A new Mannich base (2-(4-(2-hydroxy-3-methoxy-5-methylbenzyl)-piperazin-1-yl)methyl)-6-methoxy-4-ethylphenol (H2L) and its tetranuclear Ni II complex [Ni 4 L 2 (μ 1,1 -Cl) 2 (H 2 O) 4 ]Cl 2 (compound 1) are characterised using single-crystal X-ray diffraction measurements. Compound 1 contains four different Ni II centres in a rhombus-like structure. Two Ni atoms (Ni1 and Ni2) have a NiN 2 O 4 coordination sphere, while the other two (Ni3 and Ni4) have a NiO 4 Cl 2 coordination environment and Ni-Cl-Ni bridges connect them. Ni1 and Ni2 are linked to Ni3 and Ni4 by phenoxide bridges. Variable temperature magnetic susceptibility measurements of 1 indicate the presence of alternating antiferromagnetic coupling ( J 1 = -6.6(1) cm -1 ) through the phenoxide bridge along the sides of the rhombus and ferromagnetic coupling ( J 2 = 8.4(1) cm -1 ) through the double Cl bridge along the short diagonal of the rhombus with a zero-field splitting of | D | = 2.7(1) cm -1 . Compound 1 shows oxidase (catecholase-like and phenoxazinone synthase-like) activity. The oxidation of 3,5-di- tert -butylcatechol (3,5-DTBC) gives 3,5-di- tert -butylquinone (3,5-DTBQ) and H 2 O 2 and the oxidation of o -aminophenol (OAP) produces 2-aminophenoxazin-3-one (APX) and H 2 O with turnover numbers of 28.32 and 17.52 h -1 , respectively, under aerobic conditions. A mechanism for the oxidase activity catalysed by compound 1 is proposed in line with ESI-mass spectrometry, EPR spectroscopy, and electrochemical data. The reaction involves the cleavage of the tetranuclear Ni 4 -core to form a mononuclear Ni II complex in the presence of the substrate (3,5-DTBC/OAP). This Ni II complex is reduced to Ni I with the concomitant oxidation of the substrate (3,5-DTBQ/APX).
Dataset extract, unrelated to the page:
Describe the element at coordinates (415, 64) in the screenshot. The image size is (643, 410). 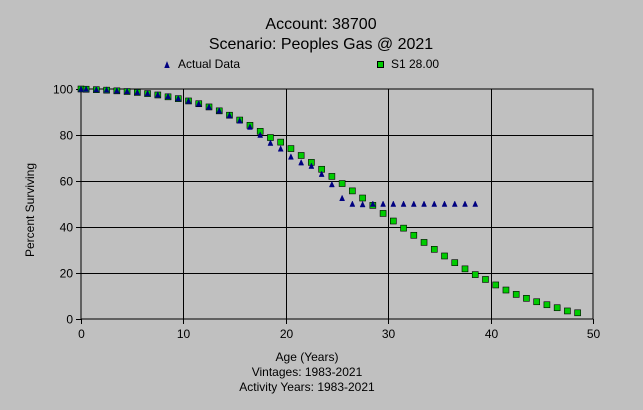
I see `legend-s1-label: S1 28.00` at that location. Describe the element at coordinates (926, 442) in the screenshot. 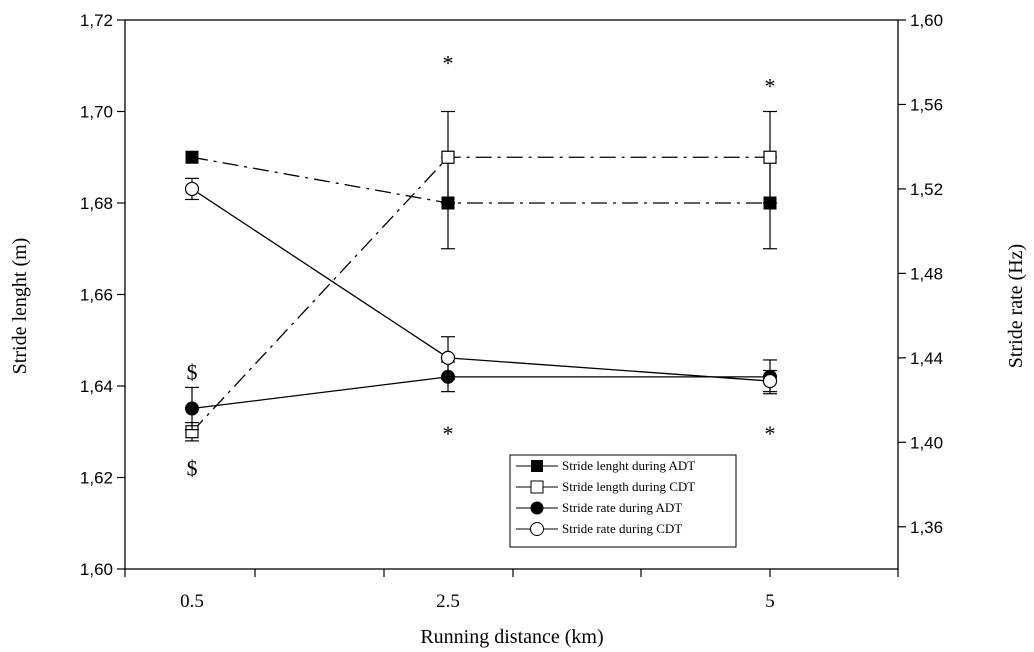

I see `right-y-tick-label: 1,40` at that location. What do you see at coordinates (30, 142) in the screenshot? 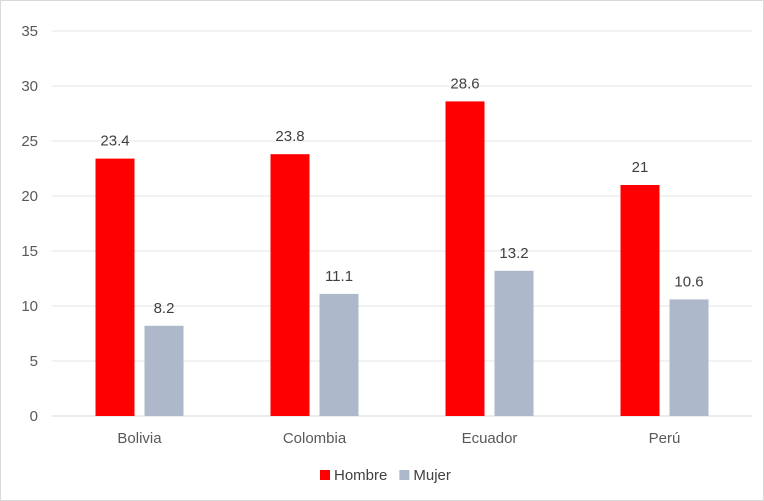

Formation of a radical intermediate is confirmed using EPR. In the catecholase-like activity, O 2 is reduced to H 2 O 2 while in the phenoxazinone synthase-like activity O 2 produces H 2 O. Compound 1 participated in oxygen evolution reaction (OER) and hydrogen evolution reaction (HER) in a strongly basic medium with an onset potential of 418 mV and a Tafel slope of 121 mV dec -1 for OER and an onset potential of 477 mV and Tafel slope of 146 mV dec -1 for HER.